その原動力は、いったいどこにあるのか? 

借金返済とは「信頼の貯金」である

――『裸の資本論』にある数々の壮絶なエピソードに圧倒されました。

【村西】よくこんな男が生きていられるな、と思ったでしょう? 

――こう言っては失礼かもしれませんが、なんて“しぶとい”人なのかと。

【村西】いつもそう言われるんですよ。借金が50億円あって、自己破産も自殺もせずに生きていられたなんてタフですねと。でも、本当はそんな人間じゃないんです。死んだら楽になると思ったことは何千回もあります。ただ、状況が許さなかった。
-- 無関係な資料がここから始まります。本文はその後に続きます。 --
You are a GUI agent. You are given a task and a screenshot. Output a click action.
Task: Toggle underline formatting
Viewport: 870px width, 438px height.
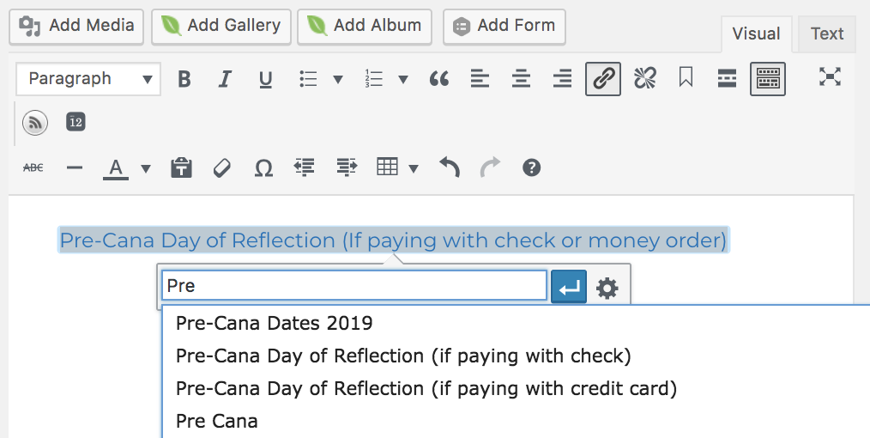tap(266, 79)
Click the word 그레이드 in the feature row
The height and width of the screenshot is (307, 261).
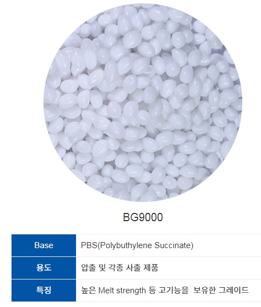click(233, 290)
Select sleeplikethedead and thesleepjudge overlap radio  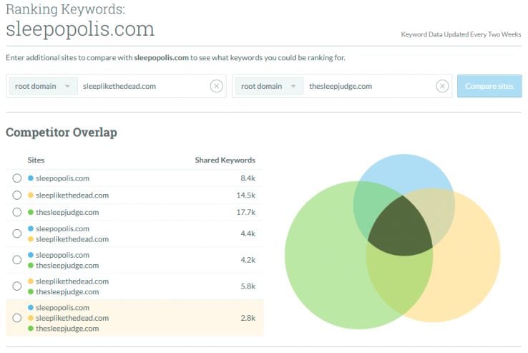pos(17,286)
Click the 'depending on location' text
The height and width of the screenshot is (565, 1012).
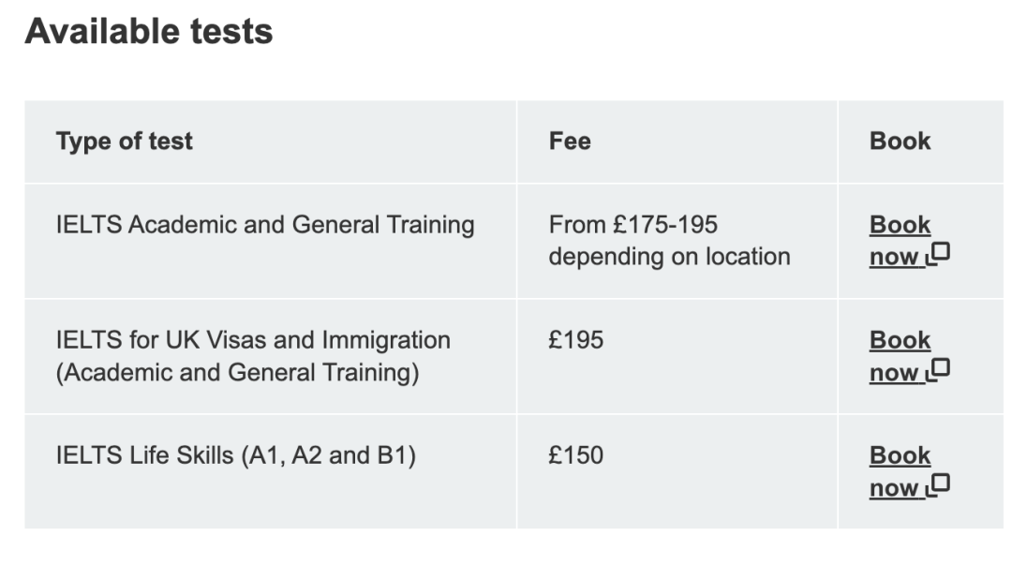669,257
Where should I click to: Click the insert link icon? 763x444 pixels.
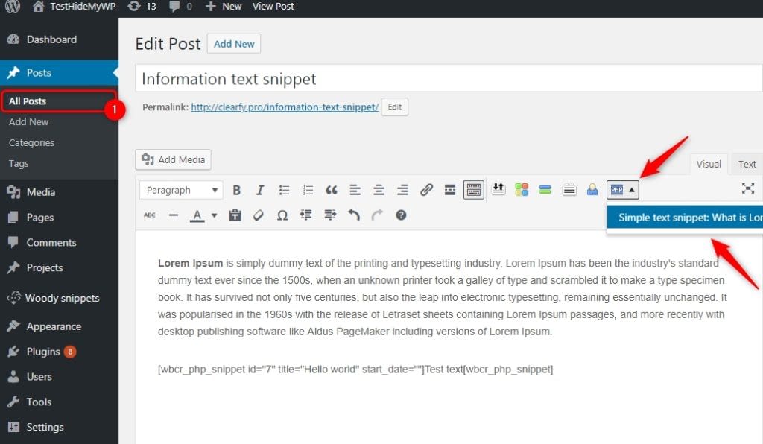(426, 190)
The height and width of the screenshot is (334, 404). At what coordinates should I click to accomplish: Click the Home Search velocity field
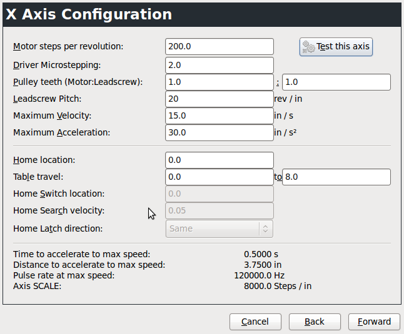tap(220, 210)
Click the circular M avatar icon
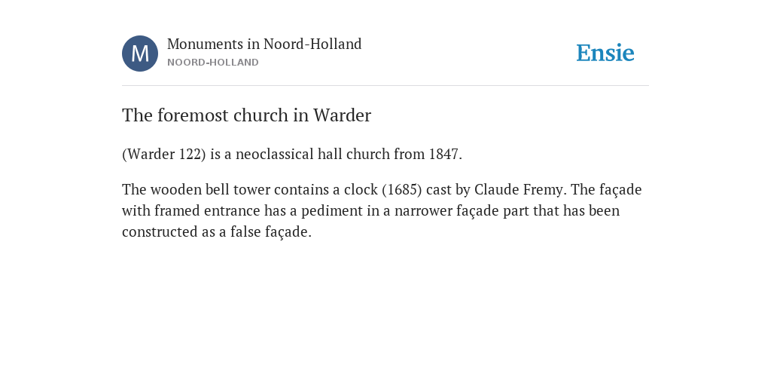This screenshot has width=771, height=386. [x=140, y=54]

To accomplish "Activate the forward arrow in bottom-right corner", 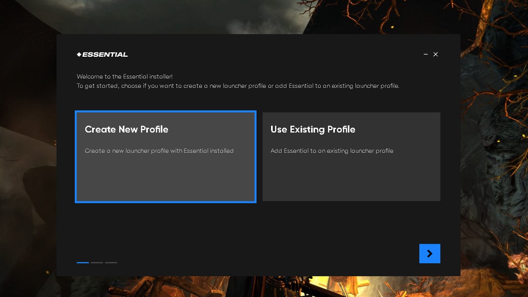I will pyautogui.click(x=429, y=253).
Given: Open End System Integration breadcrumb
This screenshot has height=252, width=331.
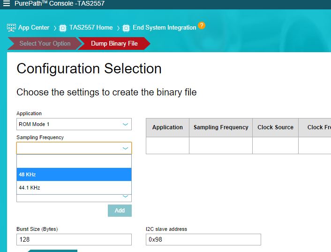Looking at the screenshot, I should point(164,28).
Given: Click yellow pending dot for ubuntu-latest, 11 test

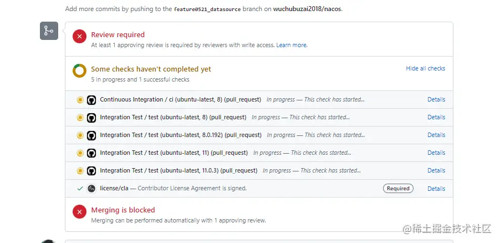Looking at the screenshot, I should click(x=80, y=153).
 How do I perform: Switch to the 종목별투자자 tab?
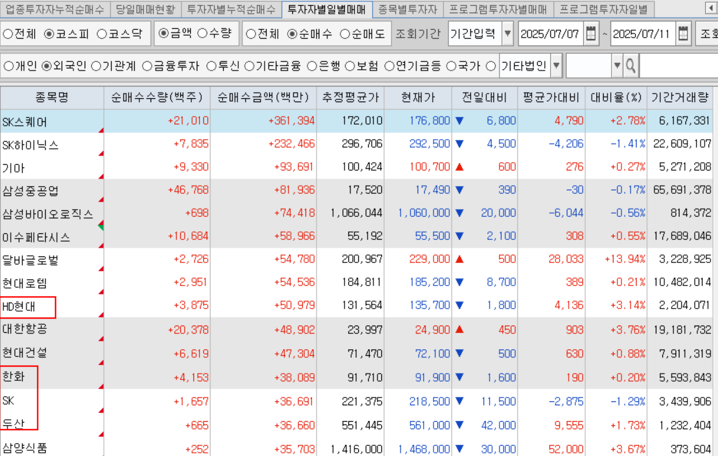pos(407,9)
例えば「空からスケベが降ってくる」を合言葉にアダルト映像の衛星放送事業に注力したとき、私は裏社会のある筋から20億円を借りました。その保証人になってくれたのは、とある外車ディーラーの経営者でした。私が自殺したら私は楽になるかもしれないですが、彼は一家心中するしかない。そんなことはさせられないでしょう?

自己破産だってそうです。自己破産をした人間をたくさん見ていますが、後に再起できた人を見たことがありません。自分が自分自身に絶望してしまうからかもしれません。やっぱりね、「ああ、こいつはいざとなったら自己破産をして逃げるやつだ」と思われて応援してくれる人がいなくなってしまうからです。

――自分の生活より信頼を守るほうが大事だと?

【村西】そうです。借金を返済するってことは、信頼の貯金をするということでもあるのです。世界で初めて片面二層の4時間16分のDVD作品を5本作ったときは、さっきの20億円を借りた人から、さらに5億円の制作費を借りました。20億円は返し終えていたとはいえ、最初は私も、いくらなんでも彼らは貸してくれないだろうと思いましたよ。
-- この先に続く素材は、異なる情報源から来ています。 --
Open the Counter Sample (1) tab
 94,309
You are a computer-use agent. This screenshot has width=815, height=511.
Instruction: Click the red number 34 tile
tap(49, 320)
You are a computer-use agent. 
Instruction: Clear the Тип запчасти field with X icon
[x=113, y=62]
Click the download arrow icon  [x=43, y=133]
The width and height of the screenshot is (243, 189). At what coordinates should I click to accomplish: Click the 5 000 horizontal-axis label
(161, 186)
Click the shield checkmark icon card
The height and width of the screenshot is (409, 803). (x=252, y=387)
でも、5割の「ひょっとして……」という気持ちでお願いしてみたら、なんと2秒で「貸してやる」と言われた。逃げずにコツコツ借金を返していたら、巡り巡って「村西は信用できるやつだ」という評価が生まれたからです。信頼の貯金とは、こういうことです。

――お金は失っても信用は失わないように生きてきたわけですね。

【村西】そもそもね、私が借金を返そうと思ったら、雲隠れせずにメディアに出続けるしかない。だから逃げも隠れもできないんでございます(笑)。いろんな状況が重なった中で頑張ろう頑張ろうとやってきたら、「お前はタフだな」とみなさんに言われるようになった。それだけのことなんですよ。